>> Start Entries provided
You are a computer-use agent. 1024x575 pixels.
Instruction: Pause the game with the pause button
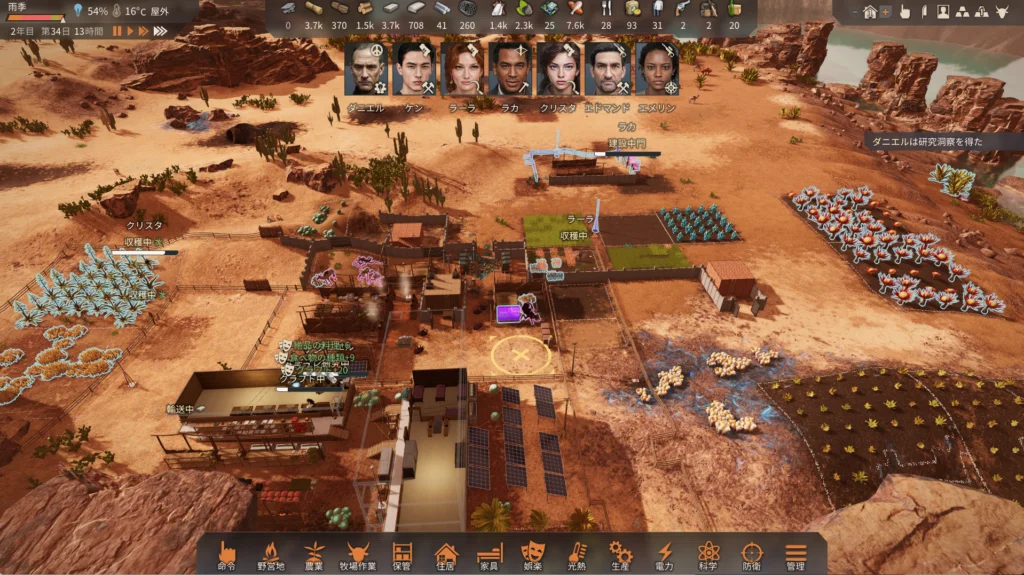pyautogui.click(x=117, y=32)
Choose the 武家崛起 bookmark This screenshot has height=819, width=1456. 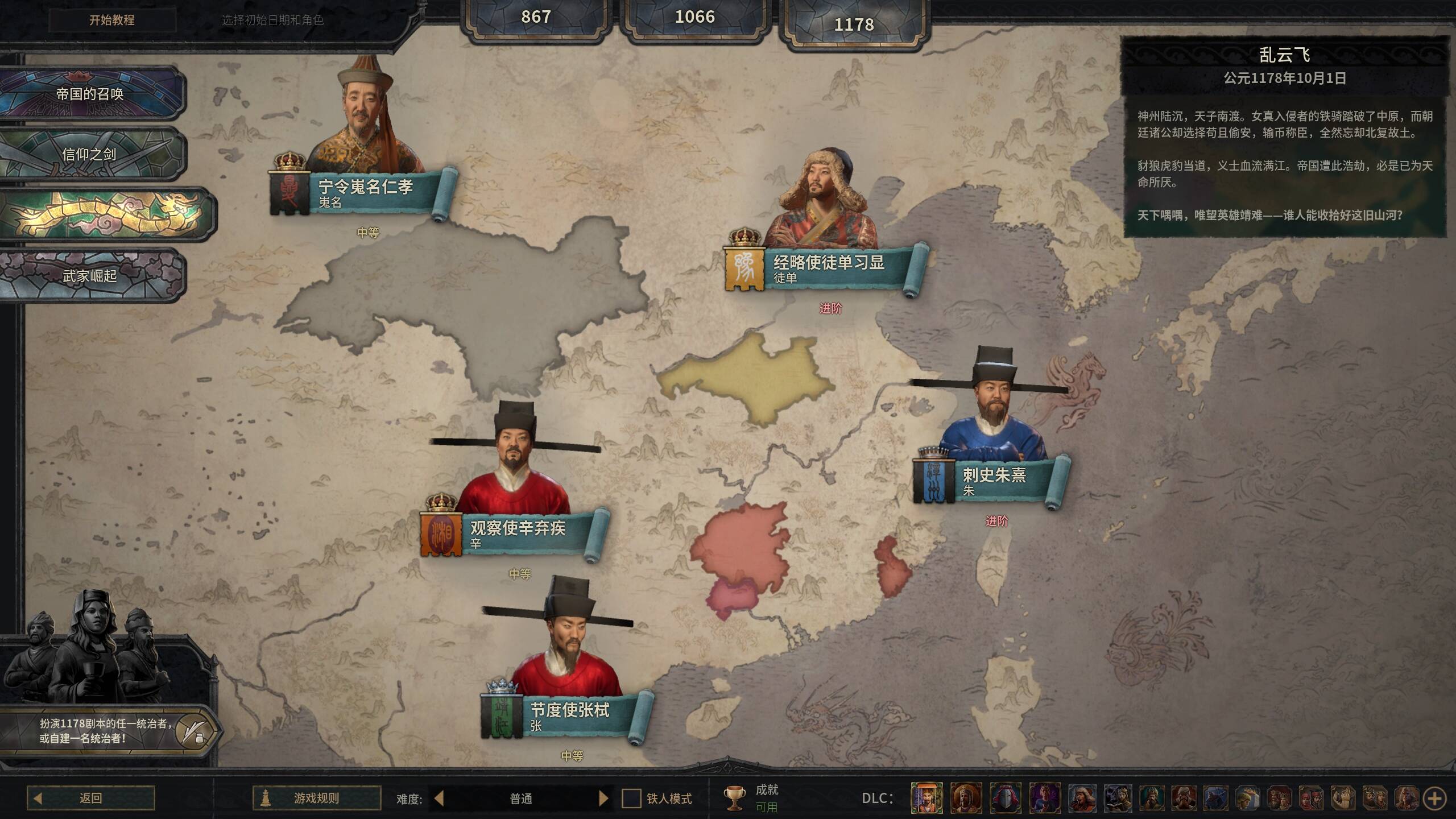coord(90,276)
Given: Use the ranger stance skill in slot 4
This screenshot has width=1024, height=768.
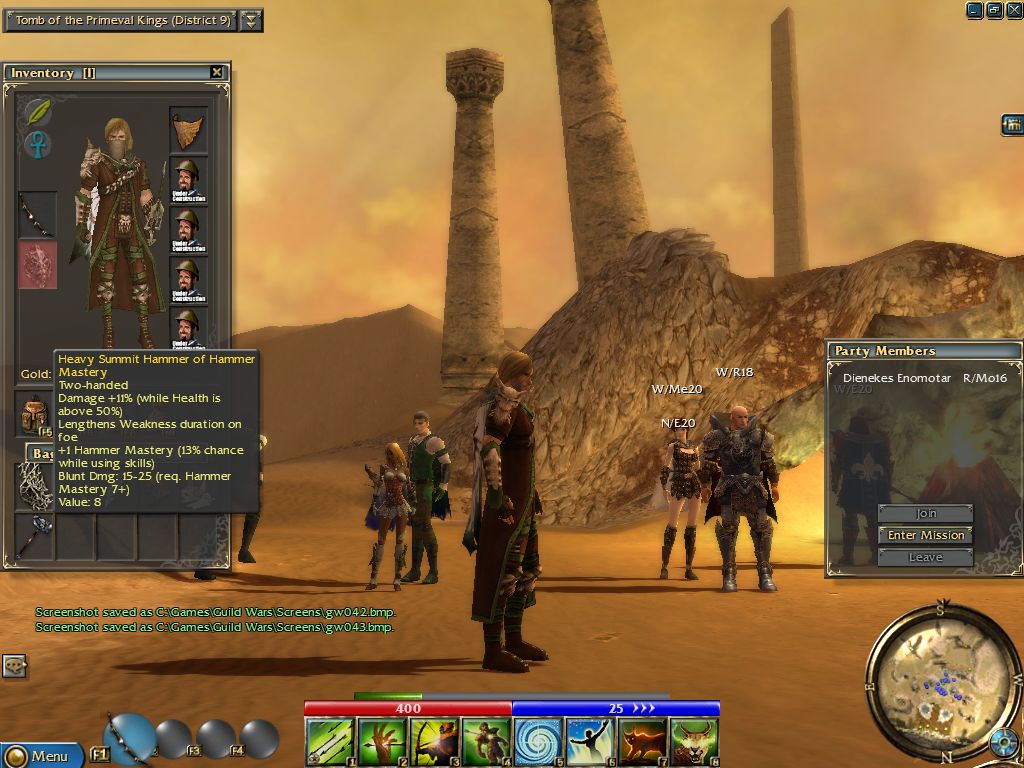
>> End Entries provided
>> Start Entries provided
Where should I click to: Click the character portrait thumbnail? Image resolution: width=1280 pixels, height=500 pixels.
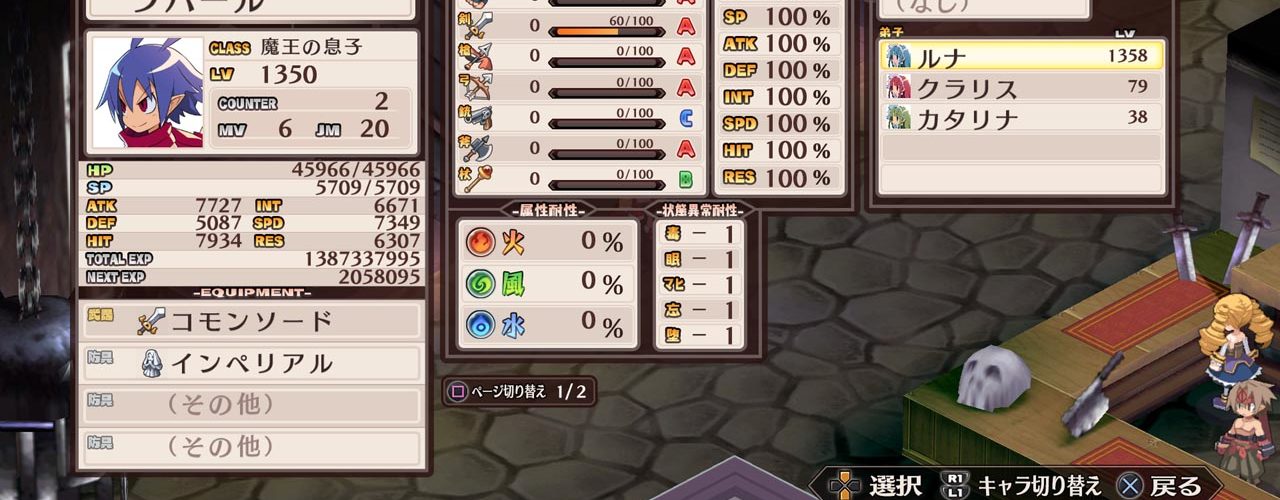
>> End Entries provided
>> Start Entries provided
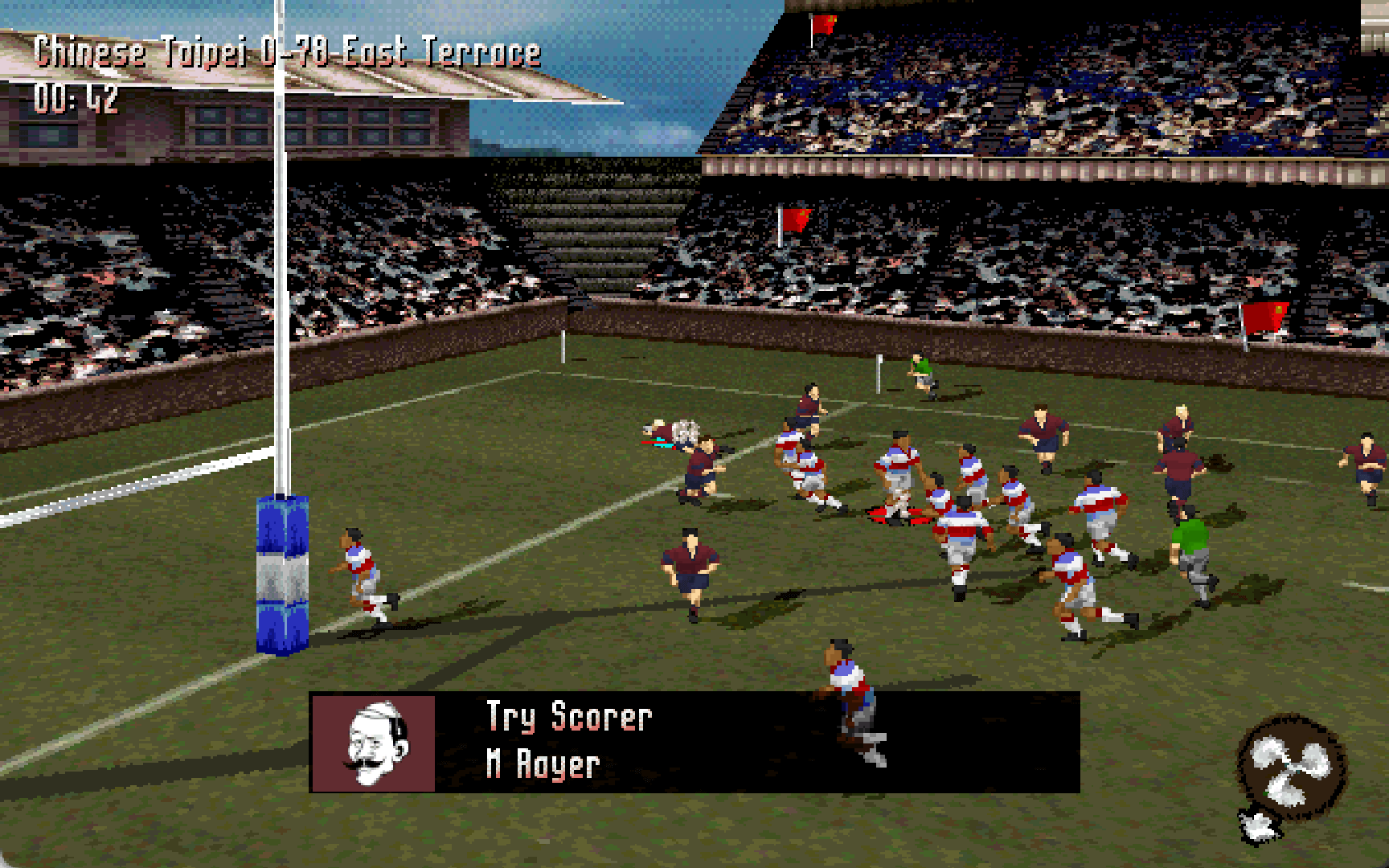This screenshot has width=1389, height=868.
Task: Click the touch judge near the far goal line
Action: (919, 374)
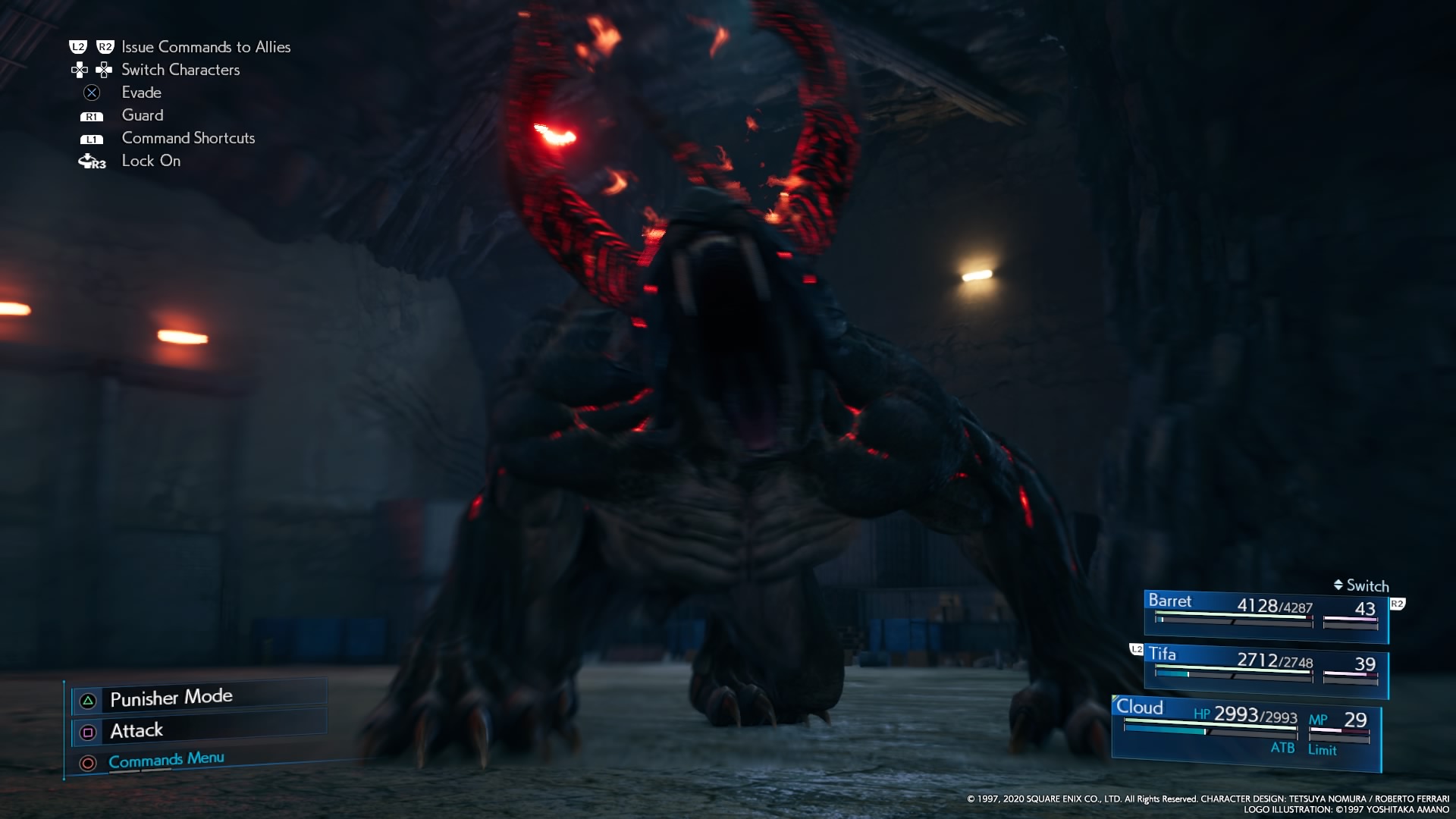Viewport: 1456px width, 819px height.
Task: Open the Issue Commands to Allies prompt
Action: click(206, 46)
>> End Entries provided
> Set task: Return the lines of the material from the one containing "Given: Use the ranger stance skill in slot 4" through the one containing "This screenshot has width=1024, height=768.", inclusive, reproducing them word for word.

> Solution to this problem:
Given: Use the ranger stance skill in slot 4
This screenshot has width=1024, height=768.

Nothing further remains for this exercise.